Saud Al-Sulaimani, Country Lead and Head of Capital Markets at JLL Saudi Arabia, commented: “Riyadh is positioned at the forefront of Saudi Arabia’s Vision 2030, offering unparalleled opportunities for both investors and developers. National priorities are continuously recalibrated to ensure strategic alignment of projects and foster deeper collaboration with the private sector.”
He added: “Recent regulatory developments, including the introduction of the White Land Tax and the rent freeze, are designed to stabilize the market and are expected to drive renewed focus on delivering premium-quality assets. This dynamic environment, coupled with evolving construction cost considerations in select segments, is fundamentally reshaping the market landscape while accelerating progress toward our national objectives.”

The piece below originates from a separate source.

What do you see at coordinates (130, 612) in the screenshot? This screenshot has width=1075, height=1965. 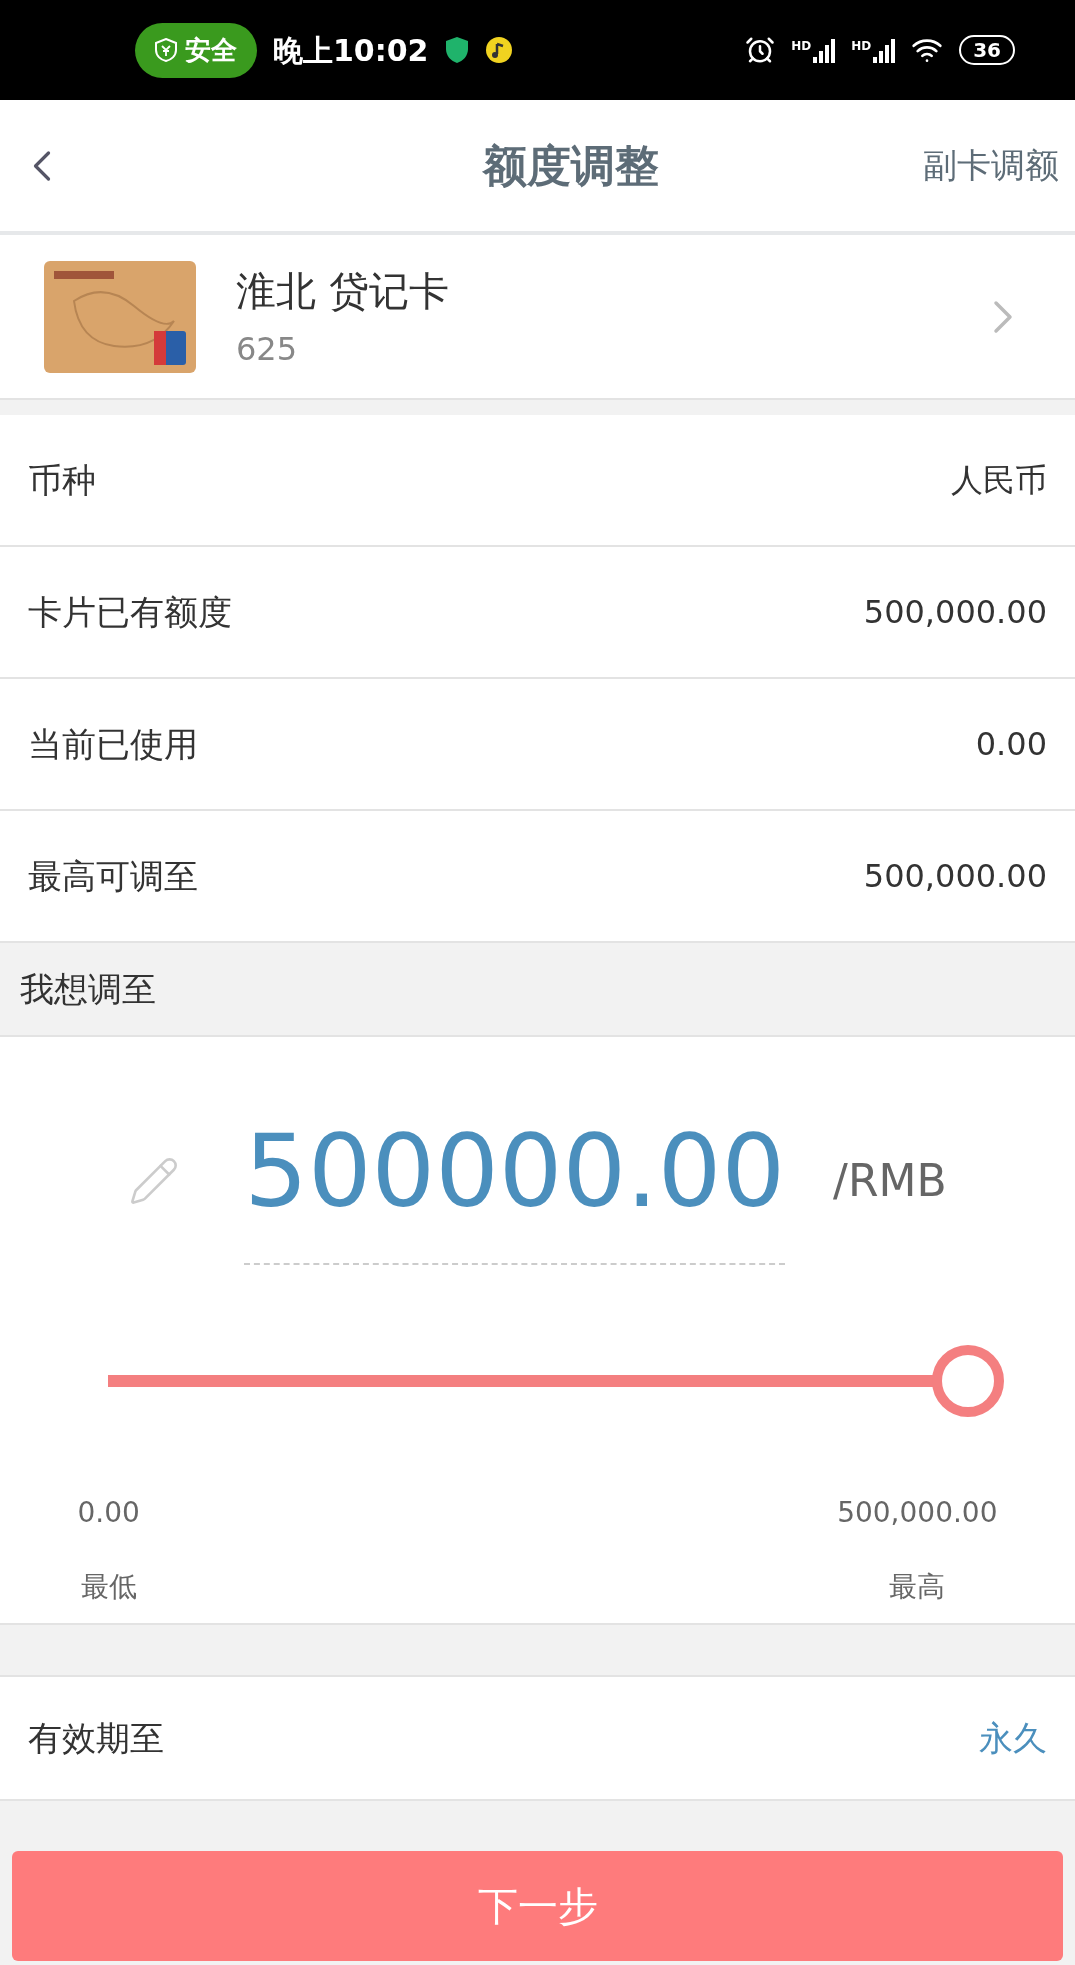 I see `row-label: 卡片已有额度` at bounding box center [130, 612].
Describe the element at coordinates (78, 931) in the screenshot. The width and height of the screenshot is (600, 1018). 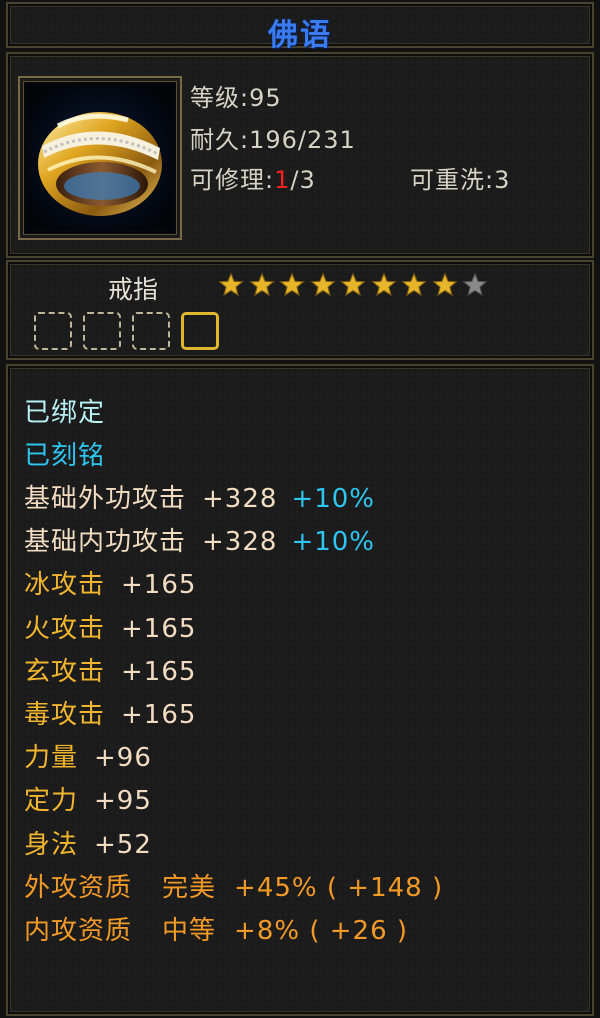
I see `quality-label: 内攻资质` at that location.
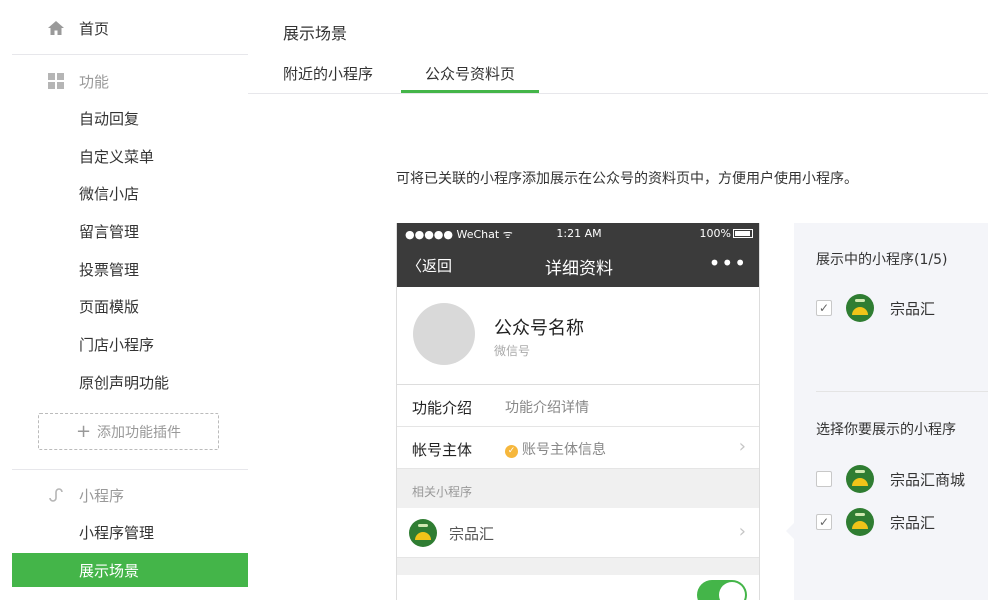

The event further underscored the transformative impact of infrastructure initiatives. Mireille Azzam Vidjen, Head of Consulting for the Middle East and Africa at JLL, highlighted Riyadh’s transit revolution. She detailed the Riyadh Metro, a $22.5 billion investment encompassing 176 kilometers, six lines, and 84 stations, providing extensive geographic coverage, with a depth of 9.8 km per 100 sq. km. This strategic development generates significant TOD opportunities, with properties in proximity potentially commanding a 20-30 percent premium. JLL emphasized the importance of implementing climate-responsive last-mile solutions to enhance mobility and accessibility, particularly given Riyadh’s extreme temperatures.
Gaurav Mathur, Head of Data Centers at JLL, emphasized the rapid expansion of the Kingdom’s AI infrastructure, signaling a critical area for technological investment and innovation.
Focusing on the construction sector, Maroun Deeb, Head of Projects and Development Services, KSA at JLL, explained that the industry is actively navigating complexities such as skilled labor availability, material costs, and supply chain dynamics.
He highlighted the adoption of Building Information Modeling as a key driver for enhancing operational efficiency and project delivery.